* Task instructions: Reproduce all the entries exactly.
━━━━━━━━
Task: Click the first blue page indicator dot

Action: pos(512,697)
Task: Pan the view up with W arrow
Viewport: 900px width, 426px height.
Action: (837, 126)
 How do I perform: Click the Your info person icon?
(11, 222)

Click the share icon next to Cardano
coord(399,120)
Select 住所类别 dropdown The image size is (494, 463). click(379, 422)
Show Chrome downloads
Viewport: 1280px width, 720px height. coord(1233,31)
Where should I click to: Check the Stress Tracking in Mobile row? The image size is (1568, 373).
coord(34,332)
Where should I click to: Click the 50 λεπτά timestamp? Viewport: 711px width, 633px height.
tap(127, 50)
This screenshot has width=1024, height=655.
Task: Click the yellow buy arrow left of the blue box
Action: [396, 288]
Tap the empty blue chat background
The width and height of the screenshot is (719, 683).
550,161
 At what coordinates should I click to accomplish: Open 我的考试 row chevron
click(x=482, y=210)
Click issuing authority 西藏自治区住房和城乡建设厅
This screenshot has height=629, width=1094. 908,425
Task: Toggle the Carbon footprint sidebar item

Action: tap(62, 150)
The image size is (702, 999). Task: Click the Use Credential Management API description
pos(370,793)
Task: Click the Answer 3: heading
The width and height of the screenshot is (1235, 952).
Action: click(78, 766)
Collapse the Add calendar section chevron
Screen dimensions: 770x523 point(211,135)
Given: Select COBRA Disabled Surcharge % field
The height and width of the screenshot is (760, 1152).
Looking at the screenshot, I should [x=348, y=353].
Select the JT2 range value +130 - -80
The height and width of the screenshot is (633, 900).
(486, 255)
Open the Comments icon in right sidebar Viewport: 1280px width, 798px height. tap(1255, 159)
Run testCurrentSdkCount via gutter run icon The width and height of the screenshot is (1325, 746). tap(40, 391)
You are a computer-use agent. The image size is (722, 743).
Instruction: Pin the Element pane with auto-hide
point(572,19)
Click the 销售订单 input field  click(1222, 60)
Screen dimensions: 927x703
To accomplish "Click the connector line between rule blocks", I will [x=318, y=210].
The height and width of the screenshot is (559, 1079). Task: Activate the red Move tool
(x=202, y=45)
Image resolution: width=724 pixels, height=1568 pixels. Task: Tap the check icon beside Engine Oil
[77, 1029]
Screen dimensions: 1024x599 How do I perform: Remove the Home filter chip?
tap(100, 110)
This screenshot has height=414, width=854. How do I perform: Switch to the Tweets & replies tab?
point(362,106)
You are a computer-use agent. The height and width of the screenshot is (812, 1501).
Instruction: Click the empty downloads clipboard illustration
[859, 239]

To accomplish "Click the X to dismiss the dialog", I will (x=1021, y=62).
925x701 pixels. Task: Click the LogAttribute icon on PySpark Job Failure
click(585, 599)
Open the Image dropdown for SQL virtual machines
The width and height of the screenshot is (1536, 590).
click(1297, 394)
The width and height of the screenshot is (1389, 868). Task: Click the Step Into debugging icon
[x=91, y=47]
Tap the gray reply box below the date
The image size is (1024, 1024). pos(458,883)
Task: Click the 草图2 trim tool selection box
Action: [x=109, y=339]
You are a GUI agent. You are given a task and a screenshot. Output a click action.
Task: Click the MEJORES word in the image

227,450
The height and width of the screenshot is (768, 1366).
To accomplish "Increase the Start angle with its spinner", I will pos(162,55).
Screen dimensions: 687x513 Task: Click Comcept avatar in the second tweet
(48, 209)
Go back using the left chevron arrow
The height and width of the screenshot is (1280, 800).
━━━━━━━━
* Solution:
Task: Click the first blue page indicator dot

Action: pos(512,697)
Task: Pan the view up with W arrow
Viewport: 900px width, 426px height.
Action: (837, 126)
 How do I perform: Click the Your info person icon?
(11, 222)

Click the share icon next to Cardano
coord(399,120)
Select 住所类别 dropdown The image size is (494, 463). click(379, 422)
Show Chrome downloads
Viewport: 1280px width, 720px height. coord(1233,31)
Where should I click to: Check the Stress Tracking in Mobile row? The image size is (1568, 373).
coord(34,332)
Where should I click to: Click the 50 λεπτά timestamp? Viewport: 711px width, 633px height.
tap(127, 50)
This screenshot has width=1024, height=655.
Task: Click the yellow buy arrow left of the blue box
Action: [396, 288]
Tap the empty blue chat background
The width and height of the screenshot is (719, 683).
550,161
 At what coordinates should I click to accomplish: Open 我的考试 row chevron
click(x=482, y=210)
Click issuing authority 西藏自治区住房和城乡建设厅
This screenshot has height=629, width=1094. 908,425
Task: Toggle the Carbon footprint sidebar item

Action: tap(62, 150)
The image size is (702, 999). Task: Click the Use Credential Management API description
pos(370,793)
Task: Click the Answer 3: heading
The width and height of the screenshot is (1235, 952).
Action: click(78, 766)
Collapse the Add calendar section chevron
Screen dimensions: 770x523 point(211,135)
Given: Select COBRA Disabled Surcharge % field
The height and width of the screenshot is (760, 1152).
Looking at the screenshot, I should [x=348, y=353].
Select the JT2 range value +130 - -80
The height and width of the screenshot is (633, 900).
(486, 255)
Open the Comments icon in right sidebar Viewport: 1280px width, 798px height. tap(1255, 159)
Run testCurrentSdkCount via gutter run icon The width and height of the screenshot is (1325, 746). tap(40, 391)
You are a computer-use agent. The image size is (722, 743).
Instruction: Pin the Element pane with auto-hide
point(572,19)
Click the 销售订单 input field  click(1222, 60)
Screen dimensions: 927x703
To accomplish "Click the connector line between rule blocks", I will [x=318, y=210].
The height and width of the screenshot is (559, 1079). Task: Activate the red Move tool
(x=202, y=45)
Image resolution: width=724 pixels, height=1568 pixels. Task: Tap the check icon beside Engine Oil
[77, 1029]
Screen dimensions: 1024x599 How do I perform: Remove the Home filter chip?
tap(100, 110)
This screenshot has height=414, width=854. How do I perform: Switch to the Tweets & replies tab?
point(362,106)
You are a computer-use agent. The height and width of the screenshot is (812, 1501).
Instruction: Click the empty downloads clipboard illustration
[859, 239]

To accomplish "Click the X to dismiss the dialog", I will (x=1021, y=62).
925x701 pixels. Task: Click the LogAttribute icon on PySpark Job Failure
click(585, 599)
Open the Image dropdown for SQL virtual machines
The width and height of the screenshot is (1536, 590).
click(1297, 394)
The width and height of the screenshot is (1389, 868). Task: Click the Step Into debugging icon
[x=91, y=47]
Tap the gray reply box below the date
The image size is (1024, 1024). pos(458,883)
Task: Click the 草图2 trim tool selection box
Action: [x=109, y=339]
You are a GUI agent. You are given a task and a screenshot. Output a click action.
Task: Click the MEJORES word in the image

227,450
The height and width of the screenshot is (768, 1366).
To accomplish "Increase the Start angle with its spinner", I will pos(162,55).
Screen dimensions: 687x513 Task: Click Comcept avatar in the second tweet
(48, 209)
Go back using the left chevron arrow
The height and width of the screenshot is (1280, 800).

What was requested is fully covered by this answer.